Fragmento de texto >>

#####

Periodismo a prueba de balas

CÉSAR RAMOS.

“Es una chingadera total tener que entender la vida y tener que entender la muerte de esa manera, cuando se asesina a un periodista sensible al dolor de los demás”, exclama César Ramos, editor y amigo de Javier Valdez al recordar el primer aniversario de su muerte.

Cuando un periodista se atreve a escribir y compartir sus crónicas vividas desde el infierno y narrar con surrealismo crudo el valor y el sufrimiento de madres rastreando entre montes y veredas solitarias a sus hijos muertos o desaparecidos, en ese suelo hostil convertido en un cementerio inmenso llamado Sinaloa, hace un periodismo que ni las balas, ni la muerte pueden callar.

Así recuerda César Ramos, editor de Penguin Random House, de la Editorial Aguilar, para memorar a Javier Valdez Cárdenas, fundador de Ríodoce, a un año de su muerte.

#####

Datos proporcionados >>
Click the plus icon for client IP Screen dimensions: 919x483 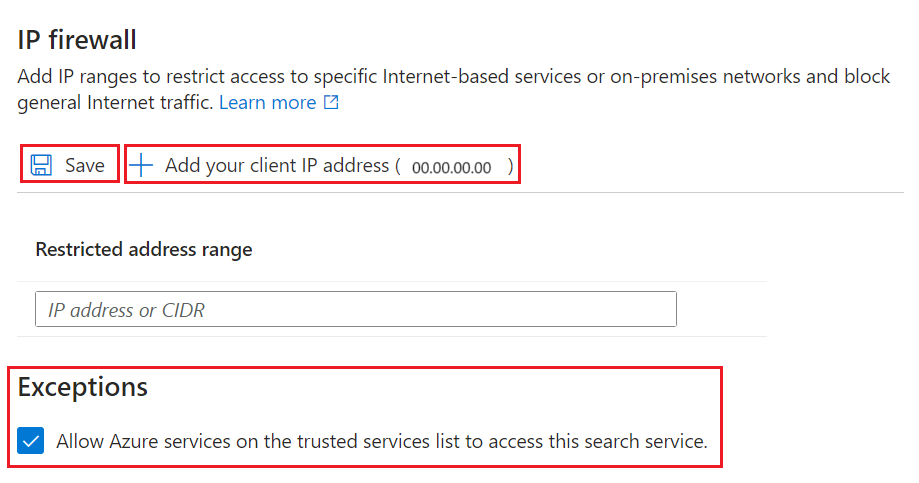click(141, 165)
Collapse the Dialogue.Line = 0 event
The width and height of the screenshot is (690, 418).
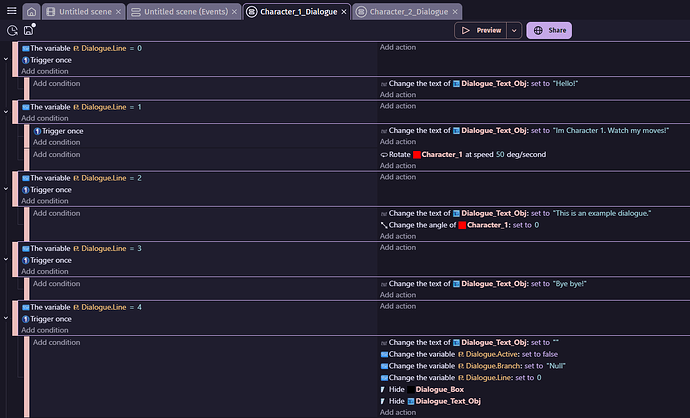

#####

Ejercicio propuesto >>
Cita textualmente el pasaje del texto sobre Javier Valdez que va desde las palabras "Cuando un periodista" hasta las palabras "año de su muerte.", incluidas estas últimas.

Solución completa >>
Cuando un periodista se atreve a escribir y compartir sus crónicas vividas desde el infierno y narrar con surrealismo crudo el valor y el sufrimiento de madres rastreando entre montes y veredas solitarias a sus hijos muertos o desaparecidos, en ese suelo hostil convertido en un cementerio inmenso llamado Sinaloa, hace un periodismo que ni las balas, ni la muerte pueden callar.

Así recuerda César Ramos, editor de Penguin Random House, de la Editorial Aguilar, para memorar a Javier Valdez Cárdenas, fundador de Ríodoce, a un año de su muerte.